## ACTIVITY
Taking the line that contains "Click the clipboard icon beside 个人学习计划" as the first, copy exactly every line through the last line of the records, and nothing else.

## DATA SHOWN
══════

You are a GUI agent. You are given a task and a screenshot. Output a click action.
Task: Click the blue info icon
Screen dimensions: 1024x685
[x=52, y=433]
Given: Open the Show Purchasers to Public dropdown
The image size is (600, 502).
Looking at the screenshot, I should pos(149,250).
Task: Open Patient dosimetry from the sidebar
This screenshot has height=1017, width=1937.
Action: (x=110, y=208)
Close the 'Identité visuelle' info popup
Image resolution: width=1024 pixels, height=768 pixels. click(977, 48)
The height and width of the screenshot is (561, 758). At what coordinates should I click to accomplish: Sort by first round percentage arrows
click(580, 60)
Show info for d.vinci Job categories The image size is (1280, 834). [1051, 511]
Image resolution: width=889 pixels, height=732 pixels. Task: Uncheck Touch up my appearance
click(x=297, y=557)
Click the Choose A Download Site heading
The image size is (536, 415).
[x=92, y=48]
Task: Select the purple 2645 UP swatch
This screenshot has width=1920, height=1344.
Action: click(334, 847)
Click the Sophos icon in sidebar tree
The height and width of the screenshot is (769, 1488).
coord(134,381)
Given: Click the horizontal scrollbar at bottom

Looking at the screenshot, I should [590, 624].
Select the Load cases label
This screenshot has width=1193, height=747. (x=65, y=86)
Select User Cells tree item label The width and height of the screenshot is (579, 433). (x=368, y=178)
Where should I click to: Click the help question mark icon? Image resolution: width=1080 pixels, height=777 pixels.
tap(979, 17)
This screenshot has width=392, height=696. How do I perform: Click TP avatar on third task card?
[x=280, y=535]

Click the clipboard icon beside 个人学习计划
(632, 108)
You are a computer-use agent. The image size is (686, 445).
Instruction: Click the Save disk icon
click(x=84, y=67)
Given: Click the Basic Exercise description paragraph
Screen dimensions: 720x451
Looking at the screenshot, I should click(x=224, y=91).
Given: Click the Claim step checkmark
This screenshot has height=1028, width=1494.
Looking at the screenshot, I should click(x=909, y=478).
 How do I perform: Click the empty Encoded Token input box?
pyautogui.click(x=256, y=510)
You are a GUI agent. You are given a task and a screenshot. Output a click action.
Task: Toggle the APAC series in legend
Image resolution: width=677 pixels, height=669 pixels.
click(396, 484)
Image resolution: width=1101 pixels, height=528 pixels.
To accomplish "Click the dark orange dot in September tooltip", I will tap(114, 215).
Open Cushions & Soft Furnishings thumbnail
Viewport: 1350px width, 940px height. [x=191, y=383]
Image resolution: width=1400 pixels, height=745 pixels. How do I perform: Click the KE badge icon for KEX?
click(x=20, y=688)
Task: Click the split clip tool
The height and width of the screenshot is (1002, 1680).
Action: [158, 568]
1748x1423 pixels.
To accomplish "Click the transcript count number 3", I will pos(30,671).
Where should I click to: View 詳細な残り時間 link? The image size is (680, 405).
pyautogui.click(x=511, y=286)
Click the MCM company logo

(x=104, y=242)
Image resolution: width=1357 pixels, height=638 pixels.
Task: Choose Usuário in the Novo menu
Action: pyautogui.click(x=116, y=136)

══════

## WRITTEN ANSWER
Click the clipboard icon beside 个人学习计划
(632, 108)
You are a computer-use agent. The image size is (686, 445).
Instruction: Click the Save disk icon
click(x=84, y=67)
Given: Click the Basic Exercise description paragraph
Screen dimensions: 720x451
Looking at the screenshot, I should click(x=224, y=91).
Given: Click the Claim step checkmark
This screenshot has height=1028, width=1494.
Looking at the screenshot, I should click(x=909, y=478).
 How do I perform: Click the empty Encoded Token input box?
pyautogui.click(x=256, y=510)
You are a GUI agent. You are given a task and a screenshot. Output a click action.
Task: Toggle the APAC series in legend
Image resolution: width=677 pixels, height=669 pixels.
click(396, 484)
Image resolution: width=1101 pixels, height=528 pixels.
To accomplish "Click the dark orange dot in September tooltip", I will tap(114, 215).
Open Cushions & Soft Furnishings thumbnail
Viewport: 1350px width, 940px height. [x=191, y=383]
Image resolution: width=1400 pixels, height=745 pixels. How do I perform: Click the KE badge icon for KEX?
click(x=20, y=688)
Task: Click the split clip tool
The height and width of the screenshot is (1002, 1680).
Action: [158, 568]
1748x1423 pixels.
To accomplish "Click the transcript count number 3", I will pos(30,671).
Where should I click to: View 詳細な残り時間 link? The image size is (680, 405).
pyautogui.click(x=511, y=286)
Click the MCM company logo

(x=104, y=242)
Image resolution: width=1357 pixels, height=638 pixels.
Task: Choose Usuário in the Novo menu
Action: pyautogui.click(x=116, y=136)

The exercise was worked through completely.